Previous studies proposed that male gender, large tumor size, extrathyroidal extension, capsular invasion, and lymphovascular invasion are predictors of both prognosis in thyroid cancers [23] and risk factors for central lymph node metastasis [24]. These findings are comparable to ours.
Qu et al. showed that, in a group of 514 male and 2128 female patients, 26.3% of the patients with regional lymph node recurrence were male against 15% of the patients without [24].
Studies investigating the effect of age in RLNR in patients with PTC suggested that age <20 years and age >70 years have a poor prognosis independent of cancer stage [25, 26]. In our study, the incidence of regional lymph node recurrence was higher in patients aged ≥45 years.
It is believed that large tumor size at presentation is associated with higher risk of regional recurrence [27, 28]. Tumor size greater than 0.5 cm in diameter has been proposed to strongly be associated with regional lymph node recurrence [29, 30]. We reported that tumor size >4 cm in the greatest dimension is more likely to precede regional lymph node recurrence.
The effect of extrathyroidal extension has been investigated in some studies and the elevated risk of regional lymph node recurrence has been reported as a result of capsular invasion, vascular invasion, and perineural invasion [31, 32]. Scheumann and colleagues reported that extrathyroid extension or higher T stage is associated with higher rate of local recurrence and lower survival rate, as well as an increase in lymph node recurrence [33]. We showed that patients with T3 stage based on TNM classification are at greater risks for developing regional lymph node recurrence.
Baek et al., based on multivariate analysis results, stated that only the N stage was significantly related to regional recurrence, and the disease-free survival period was significantly shorter in the lymph node metastasis-positive group than in the lymph node metastasis-negative group [34]. We found cervical LAP at initial presentation, one of the strongest predictors of regional lymph node recurrence, to be a significant risk factor.
The strongest predictor of regional lymph node recurrence was tumor size more than 4 cm and extrathyroid extension. Tumor cells generally spread through the lymphatic system from the thyroid gland to the central and lateral compartments [35]. Skip metastasis to the lateral compartment of the neck in the absence of central disease is uncommon [35].
This study has limitations. Our study was performed retrospectively and not all patients had the same follow-up period.

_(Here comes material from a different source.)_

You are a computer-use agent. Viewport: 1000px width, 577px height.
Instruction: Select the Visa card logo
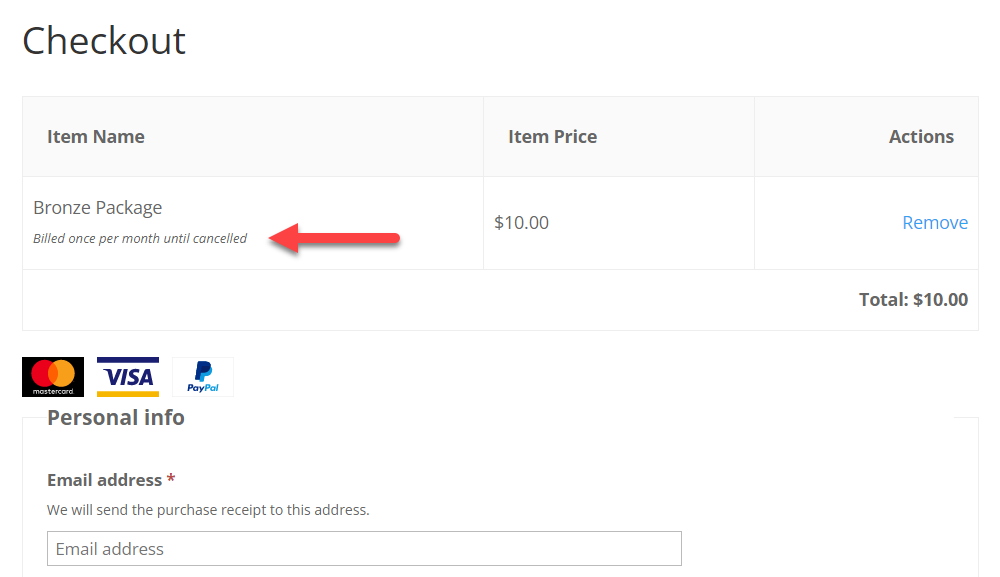point(128,377)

Also, our criteria for diagnosis of regional lymph node recurrence were not completely capable of finding each recurrence so we might have missed some cases.
5. Conclusion
Our study revealed several risk factors for secondary LNM in patients with thyroid cancers, all of which are easily achievable in clinical settings. The identification of patients with greater risks of secondary LNM has a great impact on their survival. In this regard, a group of patients who undergo prophylactic lymphadenectomy ultimately have better outcomes. We suggested that patients with specific clinicopathologic features like male gender, larger tumor size, and extrathyroidal extension be considered as candidates for prophylactic lymphadenectomy.
Competing Interests
The authors declare that they have no competing interests.